Aims: Transient CD20+ B-cell depletion with rituximab is an effective treatment for rheumatoid arthritis (RA). However, there is a subgroup of patients that do not show significant clinical response to rituximab and for these patients, other modes of treatment are preferred. Finding biomarkers for drug response in RA has immense potential for improving treatment and lowering healthcare costs for treating RA patients by facilitating the optimization of their pharmacotherapy. In the present study, we report on gene expression profiles of three different blood cell types in rituximab responders and nonresponder RA patients identifying new candidate genes associated with rituximab response.
Materials & methods: Transcriptional profiles of whole-blood, CD4+ T cells and B cells were analyzed from nine female patients (mean age 53 +/- 11 years) with active RA disease (DAS28 > 5.1), starting rituximab therapy using Illumina (CA, USA) gene-expression microarrays. Whole-blood RNA was extracted using the PAXgene system (PreAnalytix, Hombrechtikon, Switzerland) whilst the lymphocyte RNA was obtained following cell isolation using negative selection.
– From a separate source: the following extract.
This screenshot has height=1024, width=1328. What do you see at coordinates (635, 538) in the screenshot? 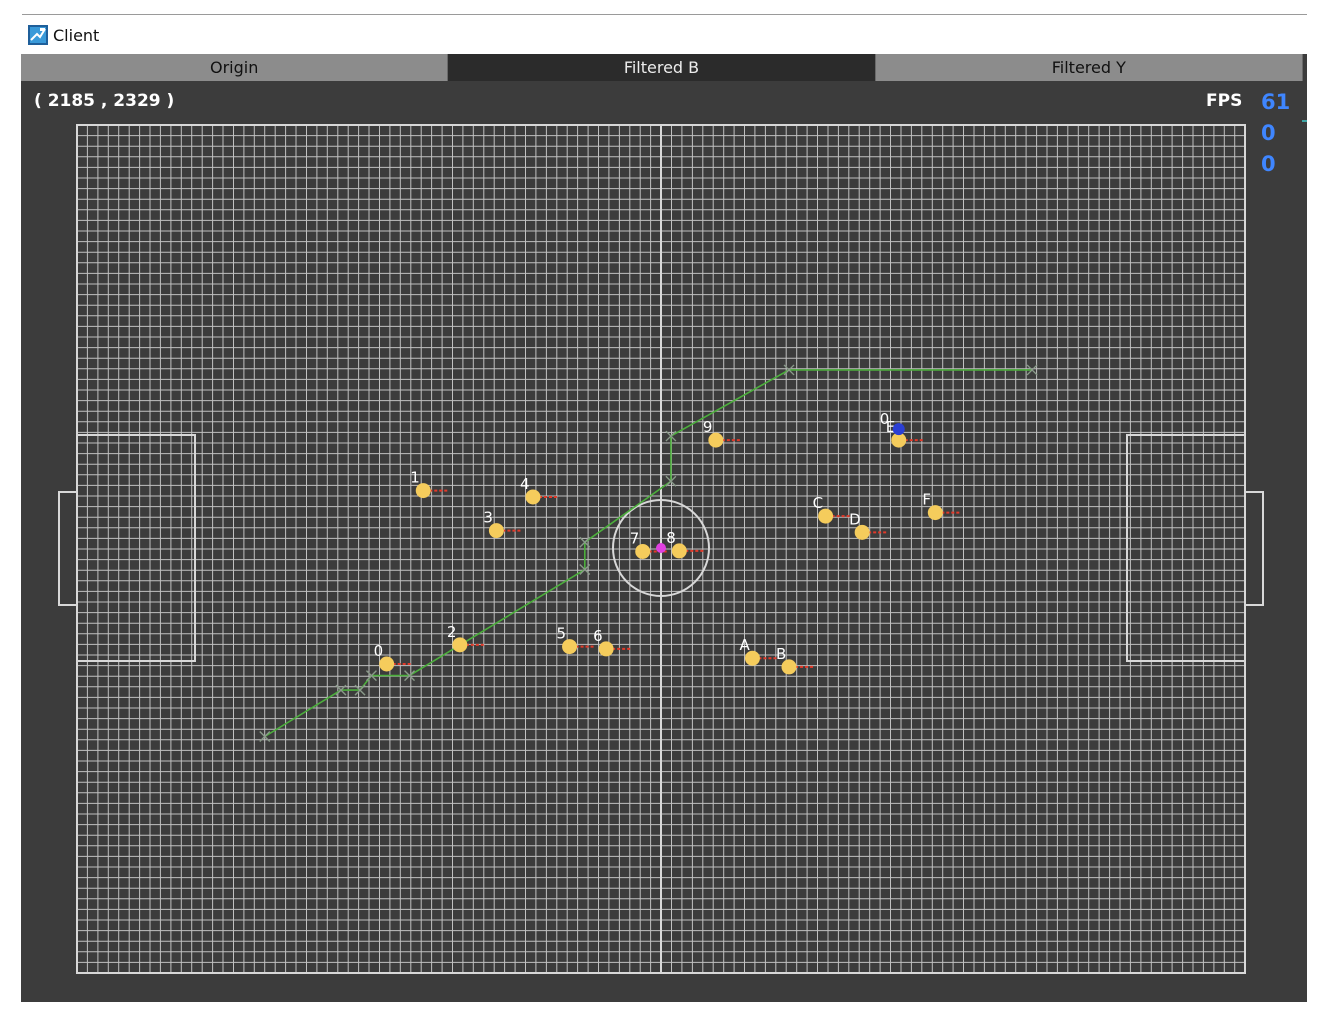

Flow cytometry analysis was performed to determine whole blood subpopulations, as well as the lymphocyte isolation purity. A whole-genome expression profiling was performed on the RNA samples prepared from the three blood cell populations using the Illumina Human 6 Beadchip array system version 1 (Illumina). From the group of statistically significant genes showing differential expression in rituximab responders compared with nonresponder RA patients, we selected a group of candidate genes that were subsequently validated in the same RNA samples using TaqMan real-time PCR assays.
Results: Several genes were identified whose level of expression is associated significantly with the response to rituximab in all three blood cell types evaluated (multiple-test corrected p-value < 0.05). Real-time PCR-validated genes include ARG1 (1.6-fold downregulated in responders) and TRAF1 (1.4-fold upregulated in responders) genes in whole blood and TLR4 (1.3-fold upregulated in responders) in CD4+ T cells.
Conclusions: The present study is the first gene expression microarray analysis reporting on biomarkers of the clinical response to rituximab in RA in blood cells. Following validation in larger cohorts, the identified genes may serve as biomarkers for treatment choice in RA.